What may cause this?
Mg 1650
Ca 580
Low NO4 and PO4
Kh 7/3-8/3
PH 8/1
 
Your calcium, ALK (kh) and magnesium are a little out of whack. CA should be around 420, mag 1200-1400, and ALK should be at 8 at the lowest. Are the polyps extended on the piece that turned white? If they are, it may be able to be saved. If no polyps are extended, it may have RTN'ed, in which case it is a goner. Make sure your ALK is stable.
 
Bleaching would be my first guess and a pic will help a lot
 
Your calcium, ALK (kh) and magnesium are a little out of whack. CA should be around 420, mag 1200-1400, and ALK should be at 8 at the lowest. Are the polyps extended on the piece that turned white? If they are, it may be able to be saved. If no polyps are extended, it may have RTN'ed, in which case it is a goner. Make sure your ALK is stable.
How can reduce MG and Ca and how should I stabilize KH?
And I have to say that it is all gone, nothing's left.
I happened is just near 30 hours!!!!
 
Bleaching would be my first guess and a pic will help a lot
98c4cd36f932667602f7cef04bebef72.jpg

I don't think it's bleaching, cause my light is not that strong, and why it just happened to this one?
 
This can happen it just a few hours RTN is something that happens to SPS. It can have many causes. I have had it happen after a water change or similar water chemistry event. I change of filter media can cause it to happen. It's part of keeping SPS. I have been keeping SPS since the early 90's an we started fraging corals to try to save pieces when they did this years ago. I have the best luck with bases of corals that RTN upwards. I cut off the top and the base grows back.
 
This can happen it just a few hours RTN is something that happens to SPS. It can have many causes. I have had it happen after a water change or similar water chemistry event. I change of filter media can cause it to happen. It's part of keeping SPS. I have been keeping SPS since the early 90's an we started fraging corals to try to save pieces when they did this years ago. I have the best luck with bases of corals that RTN upwards. I cut off the top and the base grows back.
What is RTN?
I fragged the white part when I saw it, but at morning I saw it has some more white and at night when I returned home, it was all as you see in the pic.
 
What is RTN?
I fragged the white part when I saw it, but at morning I saw it has some more white and at night when I returned home, it was all as you see in the pic.
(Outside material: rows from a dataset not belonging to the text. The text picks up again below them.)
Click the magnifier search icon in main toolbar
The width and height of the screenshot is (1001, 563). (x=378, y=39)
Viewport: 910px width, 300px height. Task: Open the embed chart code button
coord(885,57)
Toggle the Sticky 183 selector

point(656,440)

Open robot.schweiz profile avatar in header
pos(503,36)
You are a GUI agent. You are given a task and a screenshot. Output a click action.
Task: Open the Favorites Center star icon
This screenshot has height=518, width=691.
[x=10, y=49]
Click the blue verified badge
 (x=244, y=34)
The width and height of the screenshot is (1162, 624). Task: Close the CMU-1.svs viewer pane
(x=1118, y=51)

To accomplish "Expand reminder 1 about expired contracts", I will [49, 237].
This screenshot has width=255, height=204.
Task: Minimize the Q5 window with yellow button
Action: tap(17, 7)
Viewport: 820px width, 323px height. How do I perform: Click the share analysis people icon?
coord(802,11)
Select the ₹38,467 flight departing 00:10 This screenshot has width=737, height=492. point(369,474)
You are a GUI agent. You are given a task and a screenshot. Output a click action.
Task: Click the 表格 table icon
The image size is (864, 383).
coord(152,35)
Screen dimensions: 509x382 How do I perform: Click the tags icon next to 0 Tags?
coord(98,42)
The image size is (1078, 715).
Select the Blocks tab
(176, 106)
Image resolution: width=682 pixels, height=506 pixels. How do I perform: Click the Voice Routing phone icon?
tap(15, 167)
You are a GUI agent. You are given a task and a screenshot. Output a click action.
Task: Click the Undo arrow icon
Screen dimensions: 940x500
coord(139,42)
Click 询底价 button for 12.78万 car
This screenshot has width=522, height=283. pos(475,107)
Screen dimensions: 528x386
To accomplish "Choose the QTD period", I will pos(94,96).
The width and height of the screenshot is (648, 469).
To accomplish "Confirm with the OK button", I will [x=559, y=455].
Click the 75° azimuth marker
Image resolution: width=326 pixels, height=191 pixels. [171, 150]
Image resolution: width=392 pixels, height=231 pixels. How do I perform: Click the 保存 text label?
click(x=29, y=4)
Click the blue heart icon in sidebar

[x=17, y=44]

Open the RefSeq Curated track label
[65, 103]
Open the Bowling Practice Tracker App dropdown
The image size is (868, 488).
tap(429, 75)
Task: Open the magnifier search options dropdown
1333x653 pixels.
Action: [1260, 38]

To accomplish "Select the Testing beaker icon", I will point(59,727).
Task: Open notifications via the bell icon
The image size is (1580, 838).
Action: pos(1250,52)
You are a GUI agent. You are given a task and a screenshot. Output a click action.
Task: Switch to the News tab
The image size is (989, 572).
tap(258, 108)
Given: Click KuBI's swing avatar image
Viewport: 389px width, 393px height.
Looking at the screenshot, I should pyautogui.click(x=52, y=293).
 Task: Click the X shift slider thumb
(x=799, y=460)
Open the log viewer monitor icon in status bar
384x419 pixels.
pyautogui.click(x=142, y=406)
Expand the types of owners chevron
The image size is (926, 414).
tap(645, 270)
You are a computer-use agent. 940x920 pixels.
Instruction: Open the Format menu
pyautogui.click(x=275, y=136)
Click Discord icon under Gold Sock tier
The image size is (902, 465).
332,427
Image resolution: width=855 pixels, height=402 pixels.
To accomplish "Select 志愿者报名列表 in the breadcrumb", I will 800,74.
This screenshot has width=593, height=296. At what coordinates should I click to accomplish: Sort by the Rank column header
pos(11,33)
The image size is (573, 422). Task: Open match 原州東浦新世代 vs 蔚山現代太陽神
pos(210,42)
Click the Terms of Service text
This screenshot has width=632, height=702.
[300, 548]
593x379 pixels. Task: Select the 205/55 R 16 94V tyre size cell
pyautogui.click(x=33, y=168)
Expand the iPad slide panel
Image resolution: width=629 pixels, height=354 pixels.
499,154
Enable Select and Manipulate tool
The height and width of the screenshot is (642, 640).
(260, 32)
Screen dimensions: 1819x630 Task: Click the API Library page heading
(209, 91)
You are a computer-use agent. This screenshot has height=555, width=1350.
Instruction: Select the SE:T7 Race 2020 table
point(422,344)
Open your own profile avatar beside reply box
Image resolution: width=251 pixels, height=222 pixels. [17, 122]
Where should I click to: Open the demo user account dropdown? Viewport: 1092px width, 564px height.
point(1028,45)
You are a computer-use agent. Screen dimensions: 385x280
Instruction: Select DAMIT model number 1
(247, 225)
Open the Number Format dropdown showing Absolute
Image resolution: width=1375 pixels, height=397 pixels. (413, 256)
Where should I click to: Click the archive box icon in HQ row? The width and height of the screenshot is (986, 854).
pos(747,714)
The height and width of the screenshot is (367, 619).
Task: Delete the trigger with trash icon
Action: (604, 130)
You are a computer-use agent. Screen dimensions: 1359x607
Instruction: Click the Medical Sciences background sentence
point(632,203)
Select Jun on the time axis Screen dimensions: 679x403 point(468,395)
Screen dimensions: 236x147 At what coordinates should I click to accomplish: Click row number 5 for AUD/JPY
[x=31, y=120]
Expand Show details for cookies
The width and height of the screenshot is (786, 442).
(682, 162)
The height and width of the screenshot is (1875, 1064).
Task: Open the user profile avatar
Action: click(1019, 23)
Rtn is rapid tissue necrosis.
 
RTN is such a tough thing. The coral looks great when you go to bed then when you wake up its white. Fragging is your only hope and sometimes that doesn't even help. Lost a tri colored acro frag yesterday after a month in the tank. It started at the bottom of the frag I cut it at the top but it didn't help.
 
RTN is such a tough thing. The coral looks great when you go to bed then when you wake up its white. Fragging is your only hope and sometimes that doesn't even help. Lost a tri colored acro frag yesterday after a month in the tank. It started at the bottom of the frag I cut it at the top but it didn't help.
Sometimes you can glue over the parts that have rtn and it will keep it from spreading. The thing about rtn is that something is wrong and the rtn will continue until the problem is fixed. There are 99 reasons for a coral to rtn so it's not always possible to save the coral. It could be that specific coral doesn't like something and in that case you probably can't save that one. I always look at the parameters if one rtn to see if a correction needs to be made to save all the others. I think my frag rtn because I moved it to a higher flow and higher light in my tank. Everything else is doing fine and all the numbers are where they should be.
 
Sometimes you can glue over the parts that have rtn and it will keep it from spreading. The thing about rtn is that something is wrong and the rtn will continue until the problem is fixed. There are 99 reasons for a coral to rtn so it's not always possible to save the coral. It could be that specific coral doesn't like something and in that case you probably can't save that one. I always look at the parameters if one rtn to see if a correction needs to be made to save all the others. I think my frag rtn because I moved it to a higher flow and higher light in my tank. Everything else is doing fine and all the numbers are where they should be.
My Mg and Ca is a little bit high, how can I reduced them?